** Data for review follows **

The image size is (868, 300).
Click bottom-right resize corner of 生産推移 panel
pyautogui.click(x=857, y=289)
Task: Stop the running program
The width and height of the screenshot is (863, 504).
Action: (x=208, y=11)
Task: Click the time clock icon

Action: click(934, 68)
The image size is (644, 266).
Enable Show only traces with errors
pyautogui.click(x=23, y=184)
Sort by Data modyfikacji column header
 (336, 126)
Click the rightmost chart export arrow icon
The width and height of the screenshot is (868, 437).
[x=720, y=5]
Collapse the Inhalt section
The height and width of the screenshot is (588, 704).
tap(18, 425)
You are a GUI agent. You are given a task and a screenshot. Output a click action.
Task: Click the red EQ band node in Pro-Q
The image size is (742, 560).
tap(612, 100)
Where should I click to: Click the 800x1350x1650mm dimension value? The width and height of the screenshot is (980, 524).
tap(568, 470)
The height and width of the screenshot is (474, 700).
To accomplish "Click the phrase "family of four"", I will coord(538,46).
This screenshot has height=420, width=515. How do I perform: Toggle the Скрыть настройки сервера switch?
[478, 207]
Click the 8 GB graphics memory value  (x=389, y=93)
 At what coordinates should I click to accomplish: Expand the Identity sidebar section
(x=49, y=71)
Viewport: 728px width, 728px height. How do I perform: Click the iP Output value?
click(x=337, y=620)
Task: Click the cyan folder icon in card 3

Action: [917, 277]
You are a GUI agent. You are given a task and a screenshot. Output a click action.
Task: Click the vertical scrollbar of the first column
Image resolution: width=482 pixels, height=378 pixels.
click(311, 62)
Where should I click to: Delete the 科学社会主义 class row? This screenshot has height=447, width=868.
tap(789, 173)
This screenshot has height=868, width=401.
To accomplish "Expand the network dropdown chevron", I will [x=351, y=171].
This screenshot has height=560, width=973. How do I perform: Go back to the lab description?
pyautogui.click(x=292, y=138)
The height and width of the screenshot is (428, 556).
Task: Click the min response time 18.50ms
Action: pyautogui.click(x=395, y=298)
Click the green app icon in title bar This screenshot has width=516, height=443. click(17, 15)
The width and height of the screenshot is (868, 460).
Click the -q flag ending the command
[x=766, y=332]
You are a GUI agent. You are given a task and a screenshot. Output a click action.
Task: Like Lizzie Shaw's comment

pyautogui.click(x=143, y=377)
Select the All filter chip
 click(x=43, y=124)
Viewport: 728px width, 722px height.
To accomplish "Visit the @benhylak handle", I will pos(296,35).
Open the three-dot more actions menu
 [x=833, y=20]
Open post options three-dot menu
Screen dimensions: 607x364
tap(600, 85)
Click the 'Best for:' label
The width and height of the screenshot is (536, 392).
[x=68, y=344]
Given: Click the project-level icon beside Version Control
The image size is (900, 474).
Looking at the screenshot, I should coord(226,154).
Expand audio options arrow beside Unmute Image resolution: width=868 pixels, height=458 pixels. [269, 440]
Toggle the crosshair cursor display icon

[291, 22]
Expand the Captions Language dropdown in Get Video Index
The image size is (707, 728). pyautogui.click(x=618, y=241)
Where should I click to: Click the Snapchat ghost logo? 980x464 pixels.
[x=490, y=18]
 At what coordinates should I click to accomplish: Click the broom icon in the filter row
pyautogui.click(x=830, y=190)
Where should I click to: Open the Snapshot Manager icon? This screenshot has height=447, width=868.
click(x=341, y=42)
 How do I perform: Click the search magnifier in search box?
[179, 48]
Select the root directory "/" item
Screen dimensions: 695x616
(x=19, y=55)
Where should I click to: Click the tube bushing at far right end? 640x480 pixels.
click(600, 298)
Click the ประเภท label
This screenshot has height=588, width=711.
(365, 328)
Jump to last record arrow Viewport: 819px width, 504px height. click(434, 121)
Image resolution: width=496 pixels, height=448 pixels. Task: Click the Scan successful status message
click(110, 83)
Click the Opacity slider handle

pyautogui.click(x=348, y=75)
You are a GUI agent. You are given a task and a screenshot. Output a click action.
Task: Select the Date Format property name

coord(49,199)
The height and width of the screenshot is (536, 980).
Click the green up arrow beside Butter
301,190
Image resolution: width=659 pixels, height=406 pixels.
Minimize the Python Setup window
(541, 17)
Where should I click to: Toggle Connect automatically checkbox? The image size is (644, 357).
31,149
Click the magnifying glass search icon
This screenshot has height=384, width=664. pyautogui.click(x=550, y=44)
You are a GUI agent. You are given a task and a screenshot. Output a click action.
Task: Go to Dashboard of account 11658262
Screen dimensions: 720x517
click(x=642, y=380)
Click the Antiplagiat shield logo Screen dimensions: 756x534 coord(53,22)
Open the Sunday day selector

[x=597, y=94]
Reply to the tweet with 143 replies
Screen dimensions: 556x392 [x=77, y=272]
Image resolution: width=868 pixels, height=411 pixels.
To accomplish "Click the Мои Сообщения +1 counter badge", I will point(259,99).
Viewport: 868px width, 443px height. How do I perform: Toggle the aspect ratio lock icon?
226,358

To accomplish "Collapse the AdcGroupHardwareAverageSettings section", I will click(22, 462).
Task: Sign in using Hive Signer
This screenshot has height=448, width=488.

** End of Data for review **

- What to work on
The lines to return begin at the first line of the records and end at the line holding "This screenshot has height=868, width=401."; please return them exactly, including both, and nothing beyond.

- Exercise output
The image size is (868, 300).
Click bottom-right resize corner of 生産推移 panel
pyautogui.click(x=857, y=289)
Task: Stop the running program
The width and height of the screenshot is (863, 504).
Action: (x=208, y=11)
Task: Click the time clock icon

Action: click(934, 68)
The image size is (644, 266).
Enable Show only traces with errors
pyautogui.click(x=23, y=184)
Sort by Data modyfikacji column header
 (336, 126)
Click the rightmost chart export arrow icon
The width and height of the screenshot is (868, 437).
[x=720, y=5]
Collapse the Inhalt section
The height and width of the screenshot is (588, 704).
tap(18, 425)
You are a GUI agent. You are given a task and a screenshot. Output a click action.
Task: Click the red EQ band node in Pro-Q
The image size is (742, 560).
tap(612, 100)
Where should I click to: Click the 800x1350x1650mm dimension value? The width and height of the screenshot is (980, 524).
tap(568, 470)
The height and width of the screenshot is (474, 700).
To accomplish "Click the phrase "family of four"", I will coord(538,46).
This screenshot has height=420, width=515. How do I perform: Toggle the Скрыть настройки сервера switch?
[478, 207]
Click the 8 GB graphics memory value  (x=389, y=93)
 At what coordinates should I click to accomplish: Expand the Identity sidebar section
(x=49, y=71)
Viewport: 728px width, 728px height. How do I perform: Click the iP Output value?
click(x=337, y=620)
Task: Click the cyan folder icon in card 3

Action: [917, 277]
You are a GUI agent. You are given a task and a screenshot. Output a click action.
Task: Click the vertical scrollbar of the first column
Image resolution: width=482 pixels, height=378 pixels.
click(311, 62)
Where should I click to: Delete the 科学社会主义 class row? This screenshot has height=447, width=868.
tap(789, 173)
This screenshot has height=868, width=401.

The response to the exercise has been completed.